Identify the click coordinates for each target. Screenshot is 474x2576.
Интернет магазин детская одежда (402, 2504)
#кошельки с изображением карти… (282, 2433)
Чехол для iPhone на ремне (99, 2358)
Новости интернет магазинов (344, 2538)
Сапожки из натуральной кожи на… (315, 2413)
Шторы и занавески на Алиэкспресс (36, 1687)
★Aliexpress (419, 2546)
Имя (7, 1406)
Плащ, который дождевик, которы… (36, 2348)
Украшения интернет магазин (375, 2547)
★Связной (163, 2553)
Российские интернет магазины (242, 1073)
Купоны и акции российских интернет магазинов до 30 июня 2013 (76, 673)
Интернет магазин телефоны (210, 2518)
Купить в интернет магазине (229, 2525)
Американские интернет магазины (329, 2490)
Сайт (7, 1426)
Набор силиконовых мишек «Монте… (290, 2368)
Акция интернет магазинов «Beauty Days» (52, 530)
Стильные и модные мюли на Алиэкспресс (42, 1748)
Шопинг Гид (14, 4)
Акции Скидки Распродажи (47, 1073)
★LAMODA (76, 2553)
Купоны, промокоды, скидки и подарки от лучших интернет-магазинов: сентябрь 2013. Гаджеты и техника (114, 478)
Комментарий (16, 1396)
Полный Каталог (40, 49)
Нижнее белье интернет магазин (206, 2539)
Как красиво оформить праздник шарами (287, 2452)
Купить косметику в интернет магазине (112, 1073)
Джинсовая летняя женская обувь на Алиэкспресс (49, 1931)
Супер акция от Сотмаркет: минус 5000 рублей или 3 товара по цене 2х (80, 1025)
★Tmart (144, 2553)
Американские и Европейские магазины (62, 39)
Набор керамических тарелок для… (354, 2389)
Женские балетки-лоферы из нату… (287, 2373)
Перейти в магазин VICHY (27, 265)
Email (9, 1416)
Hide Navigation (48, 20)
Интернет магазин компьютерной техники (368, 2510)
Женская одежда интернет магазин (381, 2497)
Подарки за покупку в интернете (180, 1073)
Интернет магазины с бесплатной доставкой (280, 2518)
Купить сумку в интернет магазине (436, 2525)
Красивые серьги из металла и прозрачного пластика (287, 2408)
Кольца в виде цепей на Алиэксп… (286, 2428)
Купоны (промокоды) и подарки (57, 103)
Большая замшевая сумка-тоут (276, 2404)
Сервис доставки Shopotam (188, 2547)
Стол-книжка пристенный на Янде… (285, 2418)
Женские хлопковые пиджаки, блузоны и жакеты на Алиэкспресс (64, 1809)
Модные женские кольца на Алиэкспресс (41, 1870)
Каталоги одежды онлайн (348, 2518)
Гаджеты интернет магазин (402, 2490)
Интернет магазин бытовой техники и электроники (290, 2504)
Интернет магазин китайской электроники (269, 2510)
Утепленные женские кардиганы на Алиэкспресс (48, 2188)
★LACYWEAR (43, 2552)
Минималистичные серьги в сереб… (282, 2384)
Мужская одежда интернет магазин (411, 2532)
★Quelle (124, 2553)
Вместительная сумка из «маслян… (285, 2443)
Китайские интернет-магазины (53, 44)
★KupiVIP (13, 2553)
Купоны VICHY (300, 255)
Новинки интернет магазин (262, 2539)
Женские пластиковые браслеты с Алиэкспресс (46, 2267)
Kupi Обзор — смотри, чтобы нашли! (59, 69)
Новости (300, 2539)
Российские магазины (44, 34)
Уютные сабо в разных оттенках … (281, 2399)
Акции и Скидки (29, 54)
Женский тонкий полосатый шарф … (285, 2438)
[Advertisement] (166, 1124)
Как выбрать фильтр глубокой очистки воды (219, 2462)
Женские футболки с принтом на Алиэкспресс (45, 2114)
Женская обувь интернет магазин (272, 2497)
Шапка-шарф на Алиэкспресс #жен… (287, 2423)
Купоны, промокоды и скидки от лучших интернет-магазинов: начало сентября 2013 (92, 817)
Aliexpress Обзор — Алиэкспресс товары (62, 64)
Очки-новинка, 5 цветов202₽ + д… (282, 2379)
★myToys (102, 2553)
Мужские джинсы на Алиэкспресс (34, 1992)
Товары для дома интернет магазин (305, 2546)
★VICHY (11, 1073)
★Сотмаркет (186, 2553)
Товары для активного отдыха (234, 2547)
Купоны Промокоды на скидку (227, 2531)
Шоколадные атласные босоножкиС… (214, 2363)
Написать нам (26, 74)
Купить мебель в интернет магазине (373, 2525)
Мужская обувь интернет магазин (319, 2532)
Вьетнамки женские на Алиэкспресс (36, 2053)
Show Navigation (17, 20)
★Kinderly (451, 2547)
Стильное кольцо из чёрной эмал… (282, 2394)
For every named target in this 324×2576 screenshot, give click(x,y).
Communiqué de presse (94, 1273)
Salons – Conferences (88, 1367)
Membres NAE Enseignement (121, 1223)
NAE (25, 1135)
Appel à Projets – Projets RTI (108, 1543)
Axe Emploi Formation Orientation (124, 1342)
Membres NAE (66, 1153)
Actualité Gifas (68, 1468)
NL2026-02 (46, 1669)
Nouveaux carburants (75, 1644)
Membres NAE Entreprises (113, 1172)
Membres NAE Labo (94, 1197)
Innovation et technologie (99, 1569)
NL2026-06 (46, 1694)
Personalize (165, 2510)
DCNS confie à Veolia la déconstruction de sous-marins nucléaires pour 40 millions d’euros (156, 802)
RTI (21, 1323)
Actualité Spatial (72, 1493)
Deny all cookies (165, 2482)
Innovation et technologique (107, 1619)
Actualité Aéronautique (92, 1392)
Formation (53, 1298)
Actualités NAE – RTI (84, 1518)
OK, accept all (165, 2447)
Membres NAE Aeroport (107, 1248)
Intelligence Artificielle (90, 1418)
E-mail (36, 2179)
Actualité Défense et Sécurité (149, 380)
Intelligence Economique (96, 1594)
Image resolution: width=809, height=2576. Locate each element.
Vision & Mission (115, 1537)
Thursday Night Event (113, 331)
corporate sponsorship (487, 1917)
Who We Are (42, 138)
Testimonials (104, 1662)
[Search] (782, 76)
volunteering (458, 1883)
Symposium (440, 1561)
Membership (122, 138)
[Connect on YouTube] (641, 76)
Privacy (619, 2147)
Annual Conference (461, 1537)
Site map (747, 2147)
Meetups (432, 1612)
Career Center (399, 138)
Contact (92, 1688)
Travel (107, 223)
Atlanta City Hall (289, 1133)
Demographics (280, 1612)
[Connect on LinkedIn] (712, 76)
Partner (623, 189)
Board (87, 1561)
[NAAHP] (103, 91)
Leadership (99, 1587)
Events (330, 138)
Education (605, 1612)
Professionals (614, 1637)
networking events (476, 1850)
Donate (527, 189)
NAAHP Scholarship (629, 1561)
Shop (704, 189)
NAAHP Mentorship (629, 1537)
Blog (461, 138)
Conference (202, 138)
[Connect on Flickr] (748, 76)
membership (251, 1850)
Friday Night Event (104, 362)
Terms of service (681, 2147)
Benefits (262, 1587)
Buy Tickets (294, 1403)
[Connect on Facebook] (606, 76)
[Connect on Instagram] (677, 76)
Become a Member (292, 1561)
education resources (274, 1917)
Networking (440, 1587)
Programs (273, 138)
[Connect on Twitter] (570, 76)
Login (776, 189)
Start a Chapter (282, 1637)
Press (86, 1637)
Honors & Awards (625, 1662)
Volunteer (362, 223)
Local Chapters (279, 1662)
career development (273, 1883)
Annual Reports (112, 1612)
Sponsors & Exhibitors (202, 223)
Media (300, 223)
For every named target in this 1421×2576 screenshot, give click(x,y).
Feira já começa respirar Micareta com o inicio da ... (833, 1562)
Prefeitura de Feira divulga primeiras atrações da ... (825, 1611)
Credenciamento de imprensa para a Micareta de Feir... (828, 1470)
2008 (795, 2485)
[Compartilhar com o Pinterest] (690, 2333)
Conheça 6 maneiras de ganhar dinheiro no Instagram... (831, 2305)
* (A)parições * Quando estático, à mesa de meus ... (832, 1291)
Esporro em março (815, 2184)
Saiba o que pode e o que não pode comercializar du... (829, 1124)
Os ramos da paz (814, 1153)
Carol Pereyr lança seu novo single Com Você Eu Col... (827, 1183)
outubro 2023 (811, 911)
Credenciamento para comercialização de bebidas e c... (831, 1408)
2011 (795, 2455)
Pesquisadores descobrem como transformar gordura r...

• Task directions:
Scan the listing above and report how many of its lines hold the word "Aliexpress", giving the number only.

• Answer section:
2